Python-based Chemometric Authentication#

This is a toolkit to perform chemometric analysis, though it is primarily focused on authentication. These methods are designed to follow scikit-learn’s estimator API so that they can be deployed in pipelines used with GridSearchCV, etc. and are compatible with workflows involving other modern machine learning (ML) tools. Wikipedia defines chemometrics as “the science of extracting information from chemical systems by data-driven means.” Unlike other areas of science, technology and engineering, many chemical systems remain difficult to collect measurements on making data more scarce than in other arenas. As a result, conventional statistical methods remain the predominant tool with which chemometric analysis is performed. As instruments improve, databases are developed, and advanced algorithms become less data-intensive it is clear that modern machine learning and artificial intelligence (AI) methods will be brought to bear on these problems. A consistent API enables many different models to be easily deployed and compared.

Authentication is typically a one-class classification (OCC), or class modeling, approach designed to detect anomalies. This contrasts with conventional multi-class classification (discriminative) models which involve supervised learning of multiple classes to distinguish between them; the primary weakness of such a model is that it cannot predict if a new sample belongs to none of the classes trained on. Within the context of anomaly detection, scikit-learn differentiates between outlier detection and novelty detection. In outlier detection, the training data is considered polluted and certain samples need to be detected and removed, whereas novelty detection methods assume the training data is “clean” and anomalies need to be detected during the testing phase of new samples only. Both are important in the context of authentication models; here is a nice repository for more anomaly detection resources.

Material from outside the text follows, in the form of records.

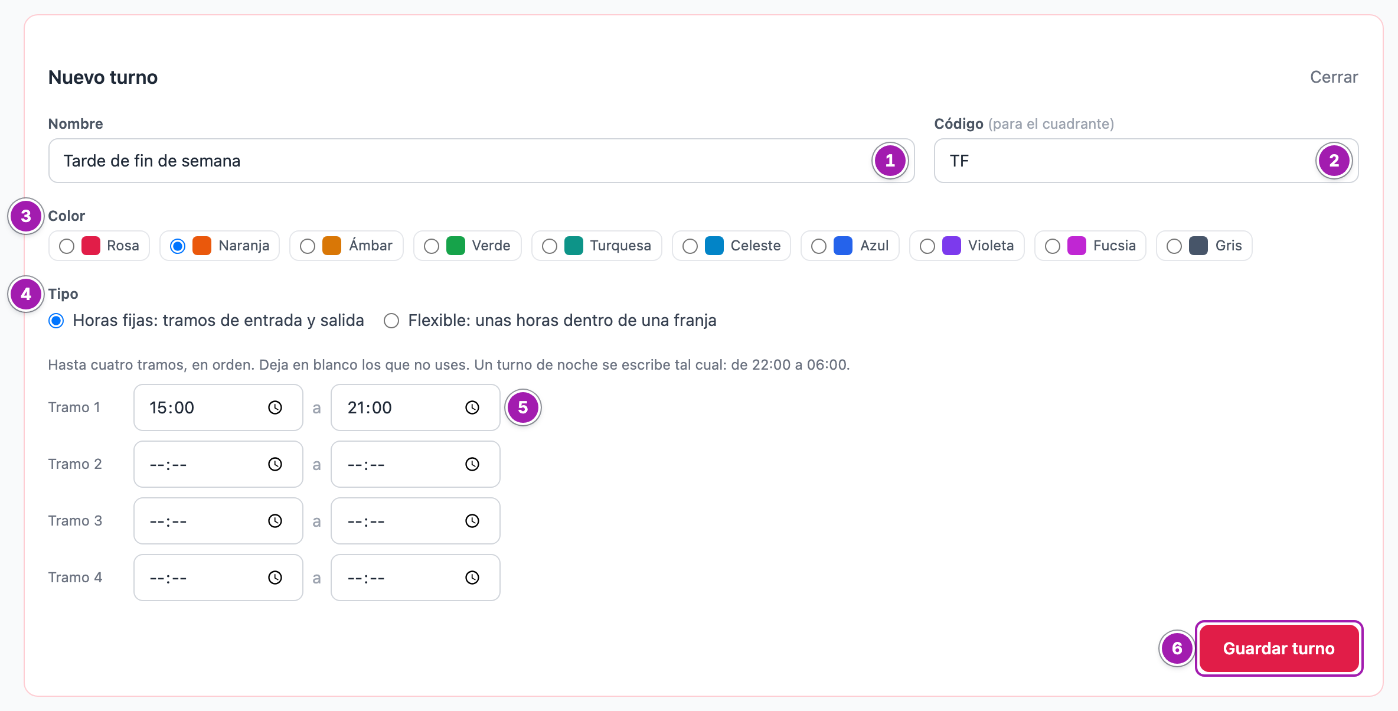Click the Turquesa color swatch

tap(574, 246)
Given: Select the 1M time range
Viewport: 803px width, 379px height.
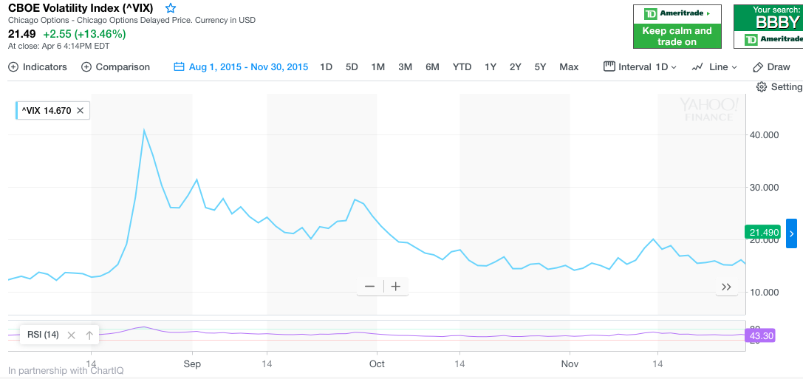Looking at the screenshot, I should click(x=377, y=67).
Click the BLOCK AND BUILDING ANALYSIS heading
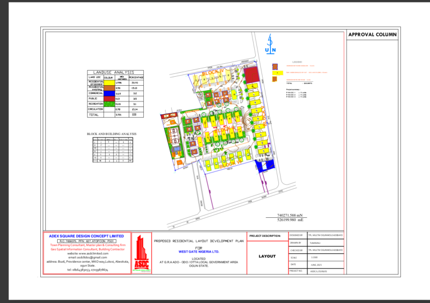The image size is (430, 303). (111, 134)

Out-of-distribution (OOD) detection is a more general term which encompasses these and other tasks, such as open-set recognition. A taxonomy describing how these tasks are interrelated can be found here and further reading here. Detecting distribution shifts in the data at test-time is critical to building safe, reliable models deployed in real (open) world settings.

License Information#

See LICENSE.md for more information.
Any mention of commercial products is for information only; it does not imply recommendation or endorsement by NIST.

Core Capabilities#

Exploratory Data Analysis#

You should always perform exploratory data analysis to understand your data. For example, understanding missing values, NaN, inf and basic descriptive statistics. While python packages like Pandas and DTale are excellent pre-existing tools, the eda package herein contains additional methods.

Preprocessors#

scikit-learn provides a number of other simple preprocessing and normalization steps, including data standardization and imputation approaches. PyChemAuth extends these to include:

Imputing Missing Data#

Expectation Maximization with Iterative PCA (missing X values)
Expectation Maximization with Iterative PLS (missing X values)
Limit of Detection (randomly below LOD)

Scaling#

Corrected Scaling (akin to scikit-learn’s StandardScaler but uses unbiased/corrected standard deviation instead)
Pareto Scaling (divides by square root of standard deviation)
Robust Scaling (divides by IQR instead of standard deviation)

Filtering#

Savitzky-Golay
Standard and Robust Normal Variates, SNV, RNV
Multiplicative Scatter Correction, MSC

Generating Synthetic Data#

Resampling can be used to balance classes during training, or to supplement measurements that are very hard to make. New, synthetic data can also be generated by various means; imblearn pipelines are designed to work with various up/down sampling routines and can be used as drop-in replacements for standard scikit-learn pipelines.
See Imbalanced Learning for methods like SMOTE, ADASYN, etc.

Feature Selection#

Feature extraction, such as PCA, involves manipulating inputs to produce new “dimensions” or composite features, such as the first principal component. Feature selection simply involves selecting a subset of known features (such as columns) to use. scikit-learn has many built-in examples that you can use. Additional tools such as BorutaSHAP and some based on the Jensen-Shannon Divergence are also implemented here.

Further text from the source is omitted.